Amazon FSx

Home » AWS Cheat Sheets » Amazon FSx
Amazon FSx Services

Amazon FSx provides fully managed third-party file systems.

Amazon FSx provides you with the native compatibility of third-party file systems with feature sets for workloads such as Windows-based storage, high-performance computing (HPC), machine learning, and electronic design automation (EDA).

You don’t have to worry about managing file servers and storage, as Amazon FSx automates the time-consuming administration tasks such as hardware provisioning, software configuration, patching, and backups.

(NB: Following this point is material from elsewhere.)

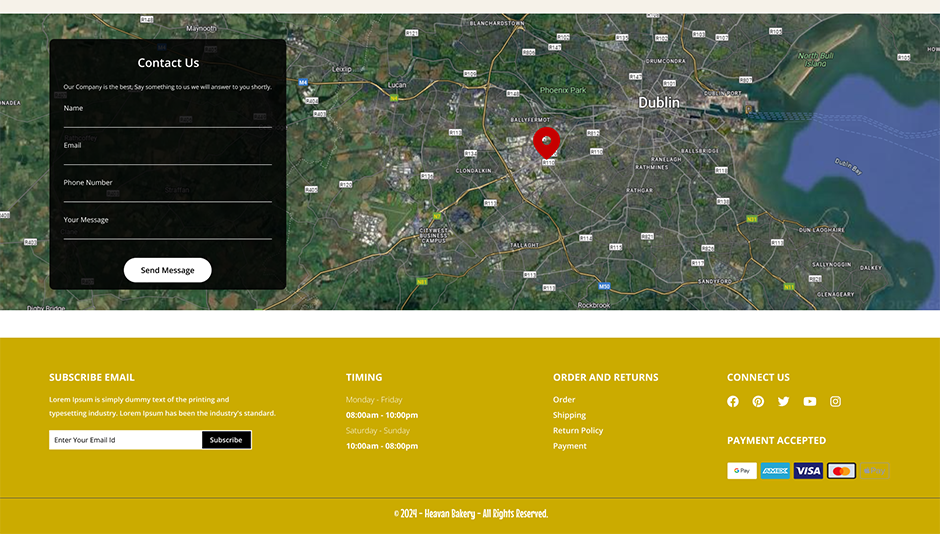940x534 pixels.
Task: Open the Return Policy link
Action: coord(578,431)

Amazon FSx integrates the file systems with cloud-native AWS services, making them even more useful for a broader set of workloads.

Amazon FSx provides you with four file systems to choose from:

  • Amazon FSx for Windows File Server for Windows-based applications
  • Amazon FSx for Lustre for compute-intensive workloads.
  • Amazon FSx for NetApp ONTAP.
  • Amazon FSX for OpenZFS.

This article concentrates on FSx for Windows File Server and FSx for Lustre as these are the only file systems currently featuring on exams.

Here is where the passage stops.